Activist hedge funds and other investors will have far less time to disclose when they amass significant stakes in companies under a new rule from the Securities and Exchange Commission.
The SEC will give fund managers just five days, compared with the prior requirement of 10 days, to report they’ve bought up 5% or more of a company’s stock. The regulations are intended to give other investors more transparency, the agency said in a statement Tuesday.
“In our fast-paced markets, it shouldn’t take 10 days for the public to learn about an attempt to change or influence control of a public company,” SEC Chair Gary Gensler said in the statement.
Hedge funds have raised concerns that the new rules would hurt their ability to hold corporate boards and executives accountable and push for changes to business strategies.
The final rule didn’t include a proposal that could have forced more investors to disclose beneficial ownership as a group, if one of them told others about plans to acquire significant shares in a company. That proposal drew heavy fire from the private-funds industry, which said it would chill investor activism.
Instead, the rule clarifies the existing legal standards rest on whether investors act in concert to potentially trigger a reporting requirement.
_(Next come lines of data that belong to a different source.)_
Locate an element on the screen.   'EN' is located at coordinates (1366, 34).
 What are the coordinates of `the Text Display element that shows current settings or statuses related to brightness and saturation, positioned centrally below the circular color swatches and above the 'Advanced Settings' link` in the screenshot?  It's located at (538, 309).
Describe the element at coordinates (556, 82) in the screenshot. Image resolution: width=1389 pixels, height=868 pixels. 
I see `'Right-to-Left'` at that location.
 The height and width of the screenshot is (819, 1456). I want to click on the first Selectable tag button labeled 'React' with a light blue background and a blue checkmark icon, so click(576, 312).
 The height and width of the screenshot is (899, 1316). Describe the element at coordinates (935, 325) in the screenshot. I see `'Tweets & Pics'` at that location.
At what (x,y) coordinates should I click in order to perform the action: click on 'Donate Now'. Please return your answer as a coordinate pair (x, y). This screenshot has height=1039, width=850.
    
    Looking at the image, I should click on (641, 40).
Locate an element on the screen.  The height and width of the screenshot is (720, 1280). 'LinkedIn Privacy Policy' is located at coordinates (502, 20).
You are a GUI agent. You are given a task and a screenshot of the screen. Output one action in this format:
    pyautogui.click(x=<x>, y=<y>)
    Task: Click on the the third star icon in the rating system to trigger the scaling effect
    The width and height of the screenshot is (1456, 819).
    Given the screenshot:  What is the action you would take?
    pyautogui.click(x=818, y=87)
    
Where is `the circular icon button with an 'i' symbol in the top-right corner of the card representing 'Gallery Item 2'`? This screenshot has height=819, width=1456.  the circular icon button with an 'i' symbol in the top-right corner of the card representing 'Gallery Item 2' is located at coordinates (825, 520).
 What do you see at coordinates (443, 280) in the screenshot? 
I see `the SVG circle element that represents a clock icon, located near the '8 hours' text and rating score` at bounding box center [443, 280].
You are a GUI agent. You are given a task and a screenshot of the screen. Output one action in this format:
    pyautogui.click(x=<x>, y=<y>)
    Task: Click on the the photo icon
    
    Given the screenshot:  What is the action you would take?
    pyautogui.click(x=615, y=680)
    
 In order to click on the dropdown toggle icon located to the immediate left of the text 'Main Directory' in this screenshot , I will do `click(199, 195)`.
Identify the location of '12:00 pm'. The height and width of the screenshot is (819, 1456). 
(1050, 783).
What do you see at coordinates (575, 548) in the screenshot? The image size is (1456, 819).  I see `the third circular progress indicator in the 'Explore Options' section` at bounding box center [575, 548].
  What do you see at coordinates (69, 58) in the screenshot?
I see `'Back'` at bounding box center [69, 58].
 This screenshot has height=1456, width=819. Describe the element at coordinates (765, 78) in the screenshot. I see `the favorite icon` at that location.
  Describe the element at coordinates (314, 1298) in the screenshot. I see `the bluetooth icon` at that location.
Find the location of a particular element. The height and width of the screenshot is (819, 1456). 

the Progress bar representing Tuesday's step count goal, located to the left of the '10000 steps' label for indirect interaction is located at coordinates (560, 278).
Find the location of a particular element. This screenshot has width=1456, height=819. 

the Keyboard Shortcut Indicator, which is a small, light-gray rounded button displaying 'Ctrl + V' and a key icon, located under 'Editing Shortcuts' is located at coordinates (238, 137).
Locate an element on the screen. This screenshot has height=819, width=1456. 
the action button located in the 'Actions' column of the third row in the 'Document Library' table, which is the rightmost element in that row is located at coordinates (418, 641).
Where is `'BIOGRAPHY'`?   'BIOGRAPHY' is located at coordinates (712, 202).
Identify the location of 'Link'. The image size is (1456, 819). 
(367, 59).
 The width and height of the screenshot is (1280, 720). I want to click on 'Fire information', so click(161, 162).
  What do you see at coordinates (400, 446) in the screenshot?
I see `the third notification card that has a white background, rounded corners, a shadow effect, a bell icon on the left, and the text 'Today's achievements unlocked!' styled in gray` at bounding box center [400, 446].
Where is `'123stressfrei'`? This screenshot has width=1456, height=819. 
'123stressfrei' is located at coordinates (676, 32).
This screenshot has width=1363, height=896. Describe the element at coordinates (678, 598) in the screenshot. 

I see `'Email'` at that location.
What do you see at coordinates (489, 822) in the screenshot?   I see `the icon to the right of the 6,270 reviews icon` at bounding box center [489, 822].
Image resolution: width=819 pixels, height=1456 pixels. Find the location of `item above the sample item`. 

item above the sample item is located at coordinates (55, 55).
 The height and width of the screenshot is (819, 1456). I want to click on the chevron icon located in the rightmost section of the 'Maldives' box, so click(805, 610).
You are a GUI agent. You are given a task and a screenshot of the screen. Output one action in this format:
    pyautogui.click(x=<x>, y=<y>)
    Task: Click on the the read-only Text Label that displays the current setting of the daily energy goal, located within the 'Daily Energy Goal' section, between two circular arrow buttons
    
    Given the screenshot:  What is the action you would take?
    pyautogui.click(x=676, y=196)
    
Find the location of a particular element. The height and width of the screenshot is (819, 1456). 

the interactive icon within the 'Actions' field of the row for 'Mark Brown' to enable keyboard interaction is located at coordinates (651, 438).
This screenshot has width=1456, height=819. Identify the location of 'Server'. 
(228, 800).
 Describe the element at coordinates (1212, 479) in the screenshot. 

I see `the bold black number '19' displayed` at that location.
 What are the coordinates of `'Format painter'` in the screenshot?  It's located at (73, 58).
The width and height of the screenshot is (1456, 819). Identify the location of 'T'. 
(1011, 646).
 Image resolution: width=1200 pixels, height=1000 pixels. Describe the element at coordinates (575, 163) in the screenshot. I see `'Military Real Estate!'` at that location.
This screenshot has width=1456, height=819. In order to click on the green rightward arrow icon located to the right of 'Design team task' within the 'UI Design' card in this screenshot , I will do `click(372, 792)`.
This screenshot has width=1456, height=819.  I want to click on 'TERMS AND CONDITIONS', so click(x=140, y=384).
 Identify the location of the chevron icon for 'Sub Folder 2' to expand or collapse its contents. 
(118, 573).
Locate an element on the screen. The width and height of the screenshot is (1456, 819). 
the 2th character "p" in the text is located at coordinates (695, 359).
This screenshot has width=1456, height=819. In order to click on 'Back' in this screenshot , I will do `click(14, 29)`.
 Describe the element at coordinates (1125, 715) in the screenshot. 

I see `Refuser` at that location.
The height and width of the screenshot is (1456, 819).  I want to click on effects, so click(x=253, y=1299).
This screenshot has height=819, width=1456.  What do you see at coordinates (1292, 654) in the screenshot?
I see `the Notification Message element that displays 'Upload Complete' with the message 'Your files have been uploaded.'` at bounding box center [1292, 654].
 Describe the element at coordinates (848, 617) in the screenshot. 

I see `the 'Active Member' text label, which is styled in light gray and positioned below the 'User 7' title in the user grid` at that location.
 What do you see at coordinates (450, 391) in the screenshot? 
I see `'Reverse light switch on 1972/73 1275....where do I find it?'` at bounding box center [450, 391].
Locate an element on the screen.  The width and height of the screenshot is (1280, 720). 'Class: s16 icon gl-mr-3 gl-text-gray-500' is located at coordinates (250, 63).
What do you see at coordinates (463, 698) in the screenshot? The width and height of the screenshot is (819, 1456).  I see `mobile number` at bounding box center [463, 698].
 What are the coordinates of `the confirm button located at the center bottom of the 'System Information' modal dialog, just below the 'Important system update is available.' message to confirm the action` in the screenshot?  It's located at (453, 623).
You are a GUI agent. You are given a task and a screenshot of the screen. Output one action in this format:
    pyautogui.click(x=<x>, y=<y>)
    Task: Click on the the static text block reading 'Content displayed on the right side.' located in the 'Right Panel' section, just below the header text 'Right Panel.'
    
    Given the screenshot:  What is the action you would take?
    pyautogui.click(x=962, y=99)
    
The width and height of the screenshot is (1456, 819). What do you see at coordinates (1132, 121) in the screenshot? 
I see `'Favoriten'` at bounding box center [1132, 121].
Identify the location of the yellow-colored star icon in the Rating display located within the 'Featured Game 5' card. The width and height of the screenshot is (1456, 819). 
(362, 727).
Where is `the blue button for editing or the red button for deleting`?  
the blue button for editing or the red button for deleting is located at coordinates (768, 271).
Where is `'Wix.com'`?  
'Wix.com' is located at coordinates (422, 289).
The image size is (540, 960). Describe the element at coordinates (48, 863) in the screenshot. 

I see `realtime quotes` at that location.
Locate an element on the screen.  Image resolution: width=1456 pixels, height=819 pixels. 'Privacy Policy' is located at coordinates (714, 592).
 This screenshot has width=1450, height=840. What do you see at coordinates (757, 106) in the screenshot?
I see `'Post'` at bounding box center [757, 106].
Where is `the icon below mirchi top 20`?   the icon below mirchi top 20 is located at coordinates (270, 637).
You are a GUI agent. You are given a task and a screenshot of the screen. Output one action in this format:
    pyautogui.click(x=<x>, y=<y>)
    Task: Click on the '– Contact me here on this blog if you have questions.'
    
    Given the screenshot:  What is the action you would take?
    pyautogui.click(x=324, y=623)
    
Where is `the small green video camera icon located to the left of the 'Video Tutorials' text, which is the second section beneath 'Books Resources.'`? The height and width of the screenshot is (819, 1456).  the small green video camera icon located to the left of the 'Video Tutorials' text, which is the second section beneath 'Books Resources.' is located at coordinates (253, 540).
The final rule also clarifies when certain derivatives count toward the 5% threshold for triggering reporting requirements.
The new requirements will go into effect for some filers 90 days after publication in the Federal Register, the SEC said.
Bryan Corbett, president and chief executive officer of the Managed Funds Association, a trade group representing hedge funds and private equity firms, said the group remained concerned with accelerating the disclosures. He also took issue with some aspects of the rule that relate to cash-settled derivative securities.